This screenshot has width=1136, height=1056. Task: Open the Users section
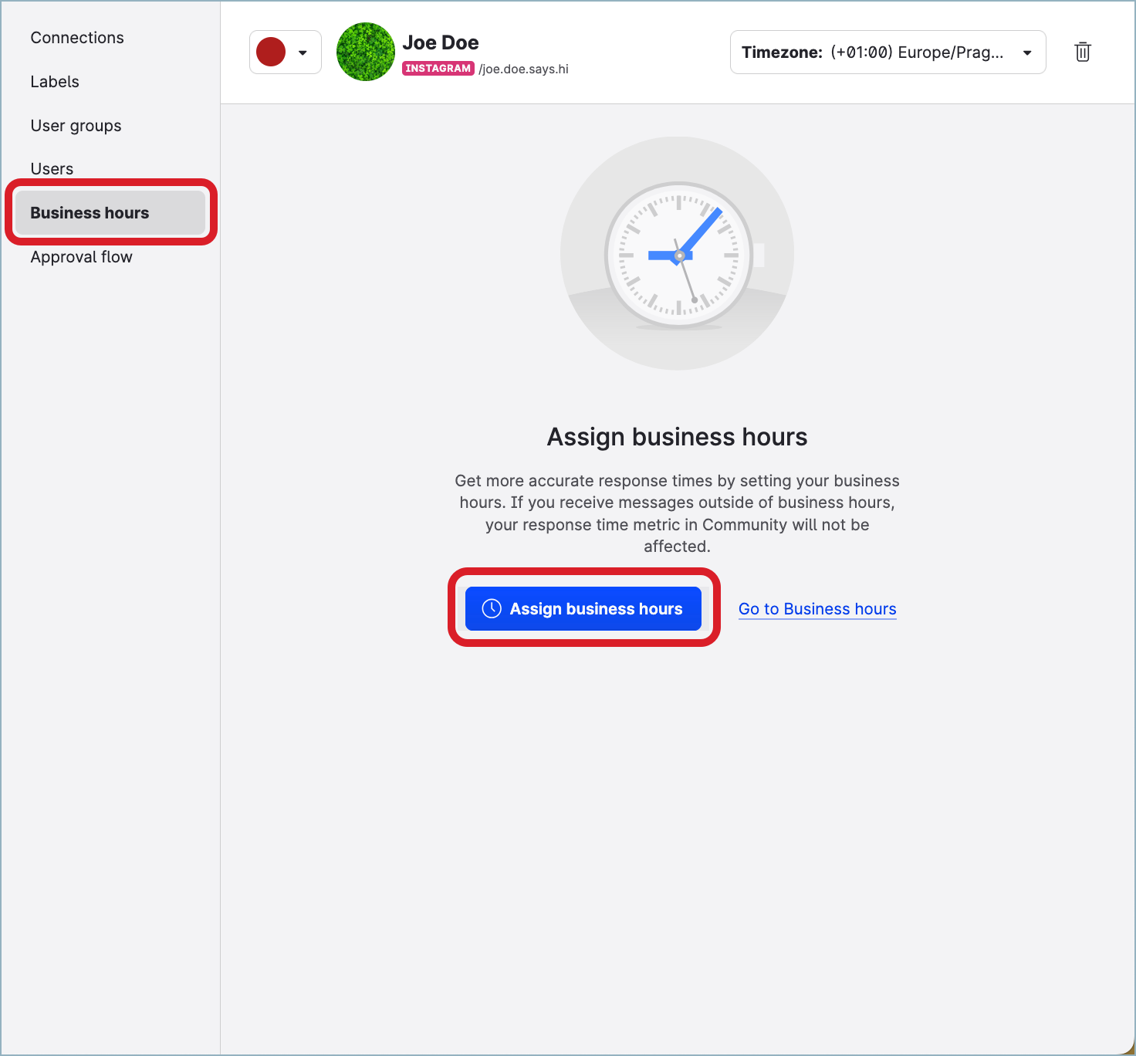pyautogui.click(x=52, y=169)
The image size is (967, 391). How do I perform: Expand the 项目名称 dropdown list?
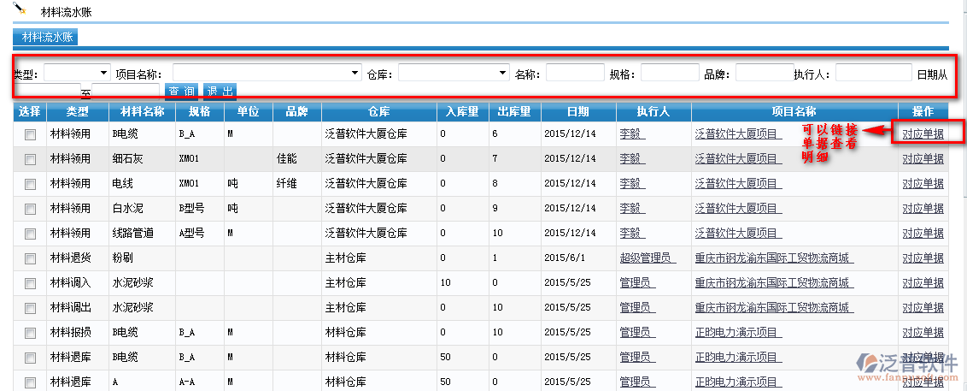267,74
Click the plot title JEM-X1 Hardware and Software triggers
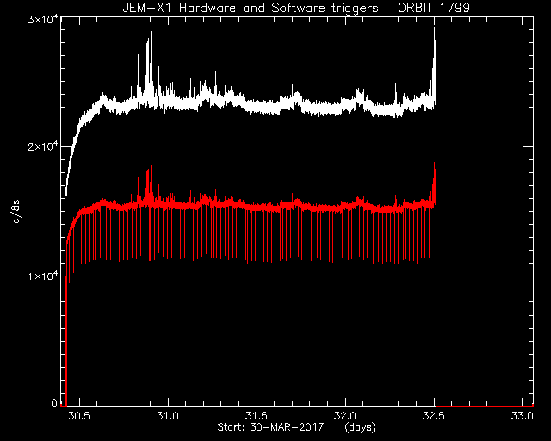This screenshot has height=441, width=551. tap(251, 8)
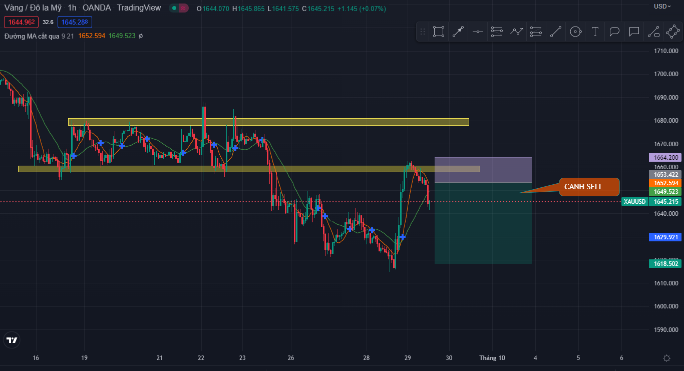Toggle the green market status indicator
This screenshot has height=371, width=684.
point(174,8)
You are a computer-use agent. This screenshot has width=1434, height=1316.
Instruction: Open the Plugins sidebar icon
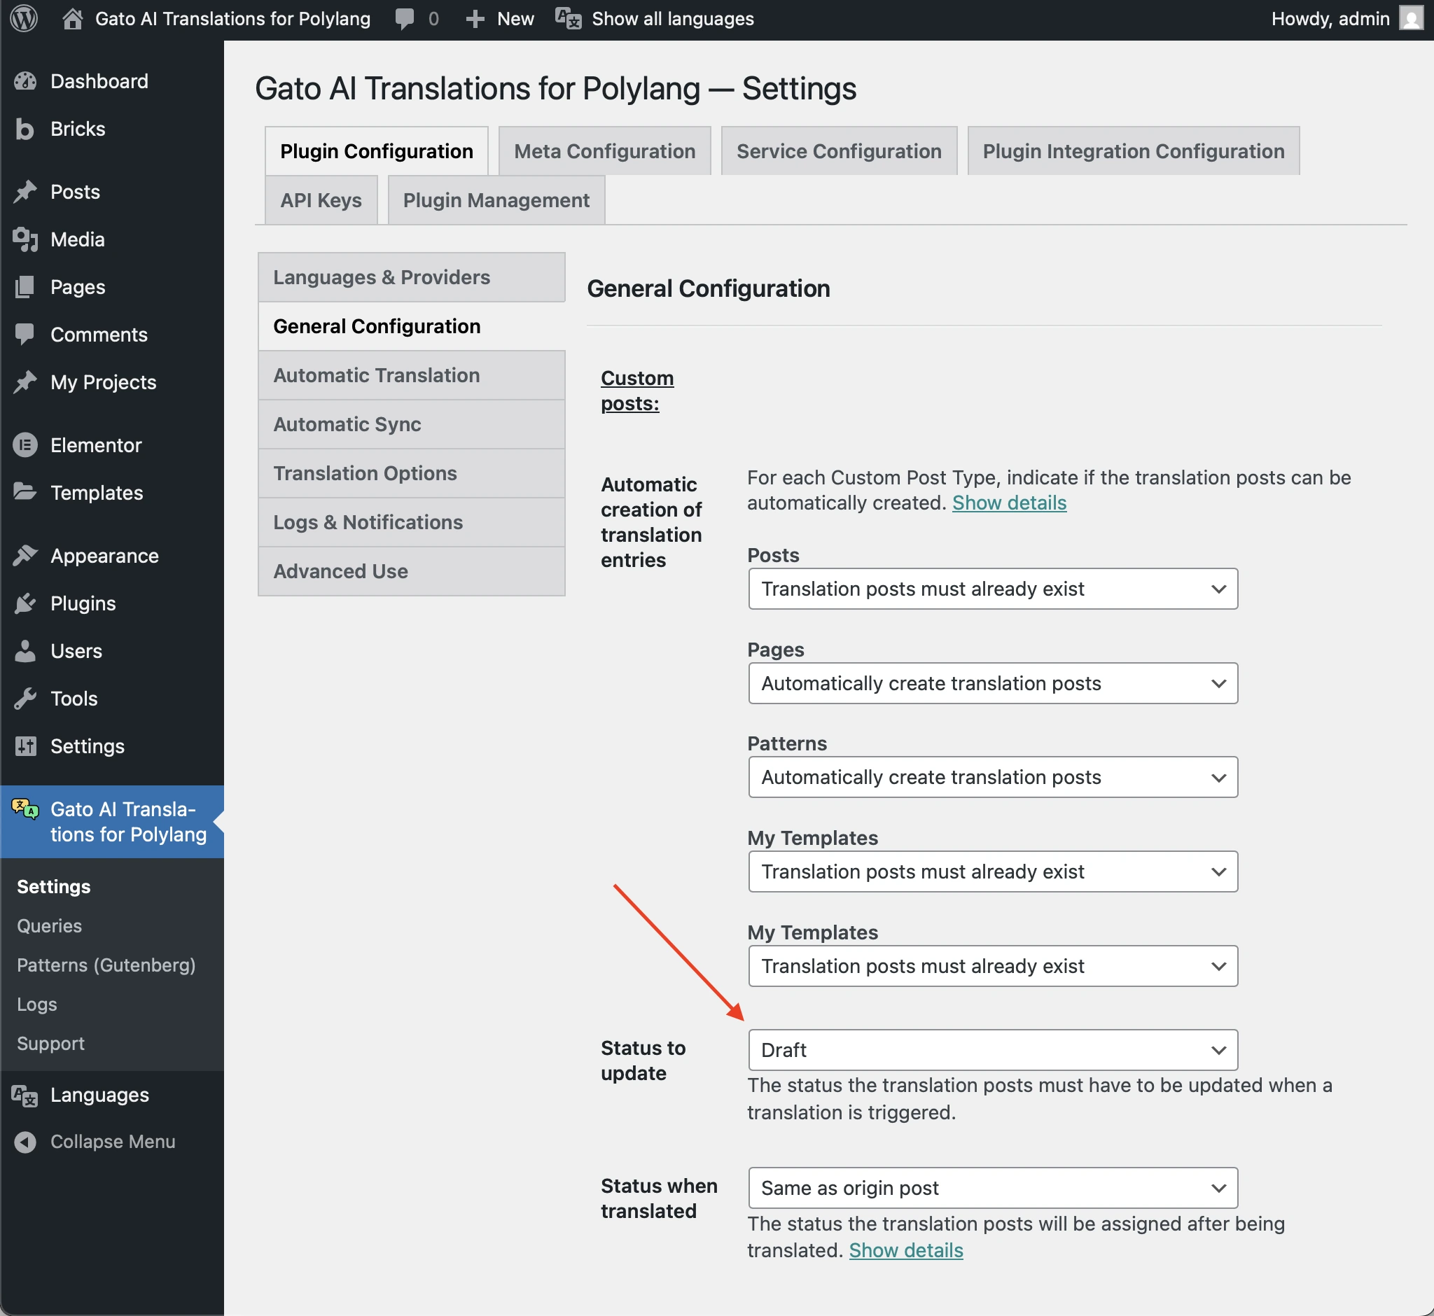pos(26,603)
+-------+
OBJECTIVE - Please render the records above as a JSON list of strings, one string per line, with blank lines and the pictures left out.

SOLUTION TO THE PROBLEM -
[
  "This screenshot has width=1136, height=1056. Task: Open the Users section",
  "pyautogui.click(x=52, y=169)",
  "The image size is (967, 391). How do I perform: Expand the 项目名称 dropdown list?",
  "267,74",
  "Click the plot title JEM-X1 Hardware and Software triggers",
  "This screenshot has height=441, width=551. tap(251, 8)",
  "Toggle the green market status indicator",
  "This screenshot has height=371, width=684.",
  "point(174,8)",
  "You are a computer-use agent. This screenshot has width=1434, height=1316.",
  "Instruction: Open the Plugins sidebar icon",
  "pos(26,603)"
]